Une petite société montréalaise de technologies du marketing ciblé décuple de taille et accède à la Bourse de Toronto en avalant la compagnie publique Groupe Datamark Systems [[|ticker sym='T.DMK'|]], spécialisée dans la gestion de documents.

Komunik, dont le chiffre d'affaires annuel ne dépassait pas jusqu'ici les 10 M$ et qui employait 80 personnes, avale Datamark, également de Montréal, qui déclare des revenus de 112 M$ et embauche plus de 700 personnes.

Cette transaction de 36,5 M$ fait plus que doubler la dette de l'acheteuse.

Le titre de Datamark bondissait de 0,65 $ ou 43,6 % à 2,14 $ à la Bourse de Toronto lundi sous l'effet de cette annonce, faite en fin de journée vendredi. Selon Komunik, l'offre représente une prime de 49 % sur le cours du titre de Datamark.

Fondée en 2000, Komunik se spécialise dans les technologies sous-jacentes aux campagnes de marketing personnalisé déployées par la poste, au téléphone, sur Internet et dans les magasins. Elle dit desservir les départements de publicité de grandes entreprises canadiennes.

Quant à Datamark, elle produit des formulaires et des étiquettes et offre des services d'entreposage, de distribution de documents et d'information comptable.

«Datamark nous apporte une infrastructure physique», explique le PDG de Komunik, Alain Paquin, qui affiche des ambitions de croissance.

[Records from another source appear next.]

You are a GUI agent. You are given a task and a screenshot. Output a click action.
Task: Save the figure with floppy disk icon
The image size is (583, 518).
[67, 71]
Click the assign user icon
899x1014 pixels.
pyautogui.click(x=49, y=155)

Outre ses produits et services, Datamark offre à l'acheteuse, qui n'avait que trois bureaux au Québec, un réseau de 21 points de vente, dont 19 au Canada et deux aux États-Unis.

«L'industrie du marketing relationnel est en forte expansion et on entend devenir des chefs de file dans le secteur, signale M. Paquin, qui n'en est pas à sa première acquisition. C'est une étape dans un plan plus important.»

Le président de Datamark, Jeffrey Zunenshine, considère pour sa part que la transaction est dans le meilleur intérêt de sa compagnie et des actionnaires.

«On fait de la gestion de documents depuis 29 ans et plusieurs segments de nos affaires, par exemple les formulaires d'entreprises, sont arrivés à maturité», explique-t-il. Le chiffre d'affaires de la compagnie a stagné au cours des quatre dernières années.

M. Zunenshine dit aussi croire au potentiel de croissance du marketing personnalisé, qui identifie les consommateurs et adopte son approche à leur profil plutôt que de s'adresser aux masses.

Si la bouchée est énorme pour l'acheteuse, elle ne craint pas une indigestion.

«Datamark est rentable, on est très complémentaires et il n'y a pas d'intégration physique des lieux à réussir», fait valoir Alain Paquin.

Les derniers profits annuels de Datamark se sont établis à 3,4 M$. Komunik ne divulgue pas ses propres bénéfices mais se dit rentable depuis longtemps.

Du montant d'achat total, 28,1 M$ sont payés en argent et 8,4 M$ par la prise en charge de la dette de Datamark.

Un fonds nord-américain dit «majeur», dont Komunik ne dévoile pas l'identité, finance l'acquisition à hauteur de 9 M$ en devenant copropriétaire de l'entreprise, dont il détiendra 13 %.

Komunik contractera aussi un emprunt qui fera grimper sa dette de 8,5 M$ à environ 20 M$.

L'acheteuse gardera son nom et s'attend à faire son entrée à la Bourse de Toronto après la clôture de la transaction, prévue pour le 16 avril.